12 Sep 2018

World Equestrian Games riders face up to Florence

12:02 pm on 12 September 2018
Badminton and Luhmuehlen winner Jonelle Price

Badminton and Luhmuehlen winner Jonelle Price Photo: Photosport

The World Equestrian Games in rural North Carolina are poised to kick off just as Hurricane Florence barrels towards the United States southeast coast.

Riders from 70 countries and horses from six continents will battle for medals and Olympic berths in tiny Tryon, with a population of 1700 and directly in the projected path of Florence, the most powerful storm to menace the Carolinas in nearly three decades.

Staged once every four years, the games have attracted an estimated 500,000 spectators are expected to take in the action in nine disciplines, including the Olympic events of show jumping, eventing and dressage.

A nine-strong New Zealand squad is competing, with double Olympic gold medallist Sir Mark Todd leading an eventing team which also includes Luhmuehlen and Badminton winner Jonelle Price, and her husband Tim, who won at Burghley earlier this month.

Competition is scheduled to get underway on Wednesday (Thursday NZT)while at the same time more than a million people along the US southeast coast will be fleeing the Category 4 storm and winds of 210 kmh.

Florence is expected to make landfall on Friday, most likely in southeastern North Carolina near the South Carolina border or about 400km from Tryon.

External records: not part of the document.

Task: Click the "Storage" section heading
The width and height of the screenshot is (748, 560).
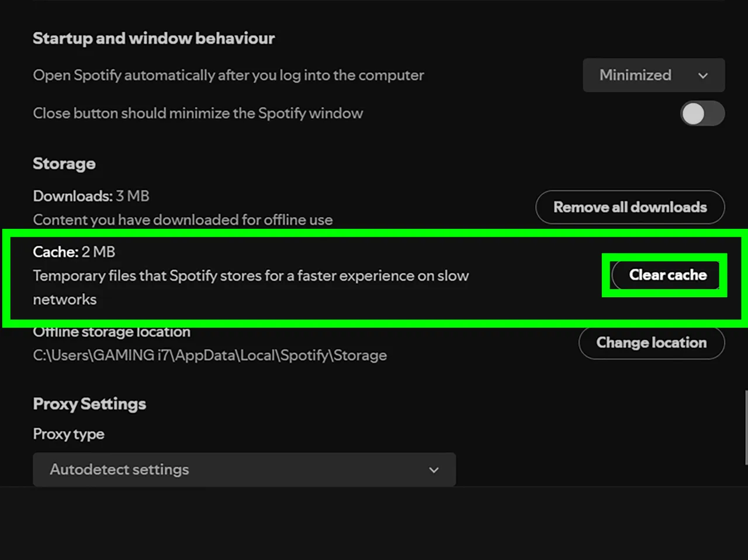Action: (x=64, y=164)
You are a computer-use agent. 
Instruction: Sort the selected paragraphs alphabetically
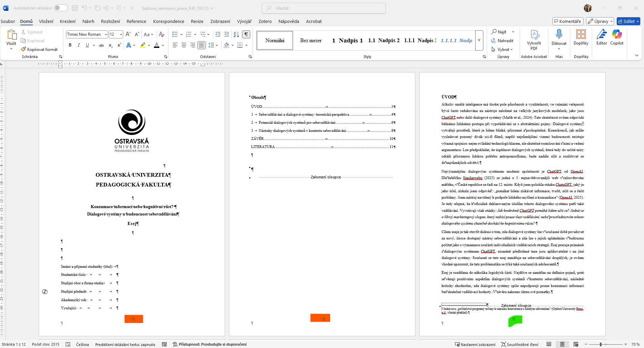tap(236, 34)
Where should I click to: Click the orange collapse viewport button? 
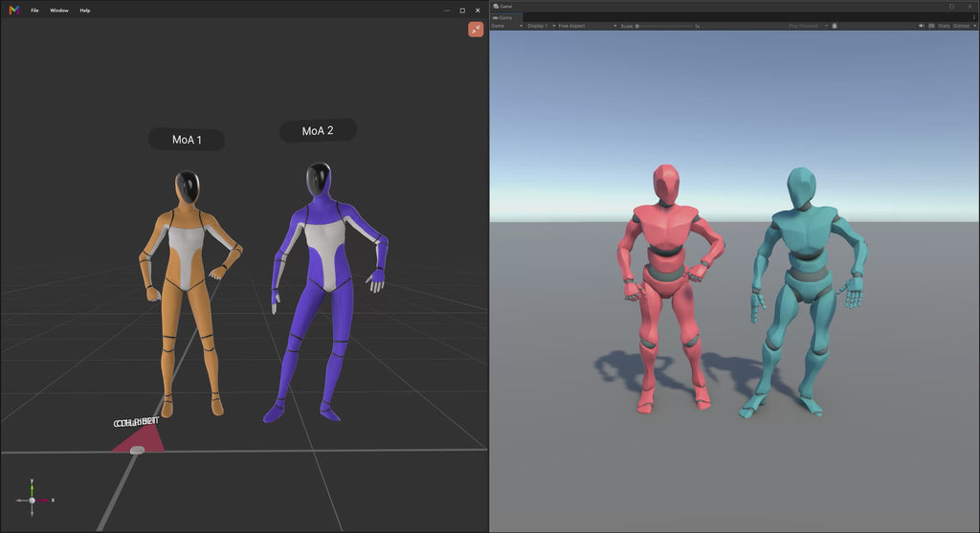point(476,30)
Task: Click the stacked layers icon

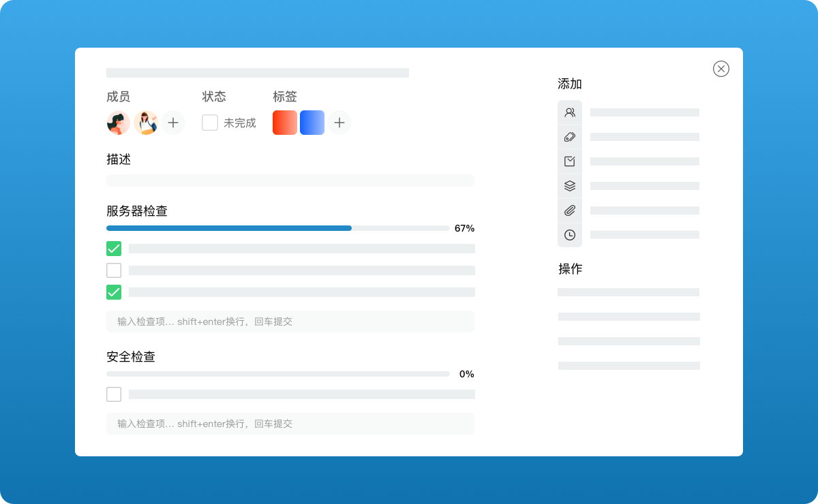Action: 570,186
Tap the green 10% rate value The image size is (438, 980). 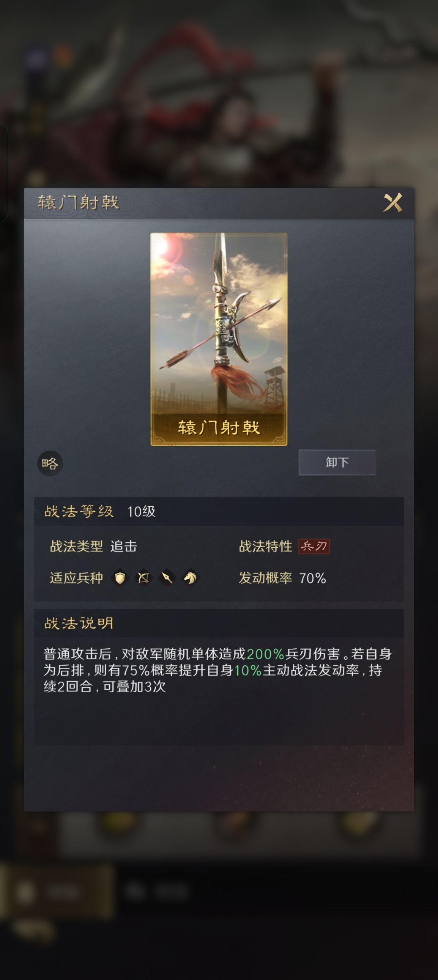[x=248, y=670]
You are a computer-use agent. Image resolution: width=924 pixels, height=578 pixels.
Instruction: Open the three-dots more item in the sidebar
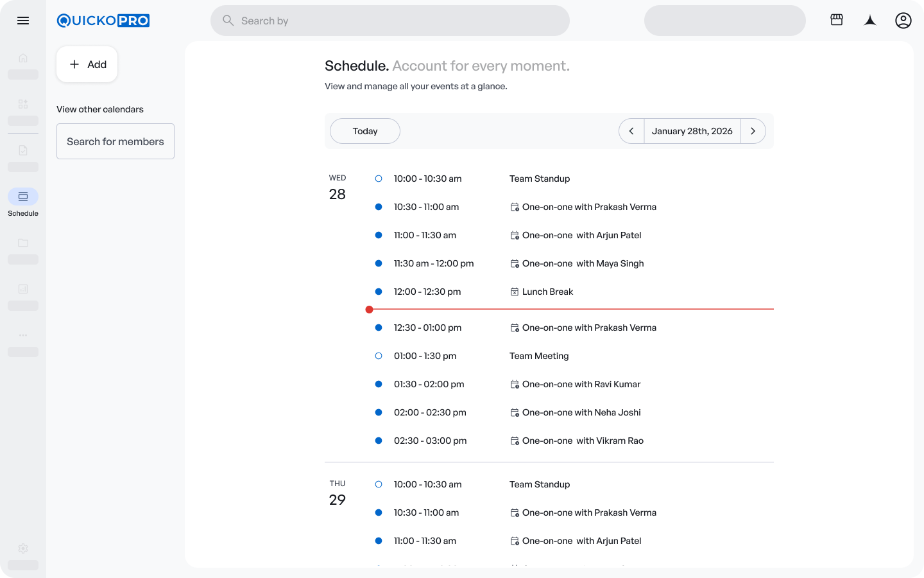pyautogui.click(x=23, y=335)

The WEG could avoid most of the ferocious winds, but forecasters have warned the storm could linger for days and could result in 51cm to 76cm of rain falling in places, posing the risk of deadly flooding miles inland.

The National Weather Service, which has an office on site at the WEG, is closely monitoring the situation and advising organisers.

"We are proactively preparing for the possible severe weather the storm system may bring to this area and have both strategic and emergency plans in place for both the people and horses on-site," the WEG said in a statement.

"There are numerous multi-floored buildings at the venue and our permanent stabling is incredibly secure and safe. In the case of severe weather which requires immediate response, we have a robust evacuation protocol."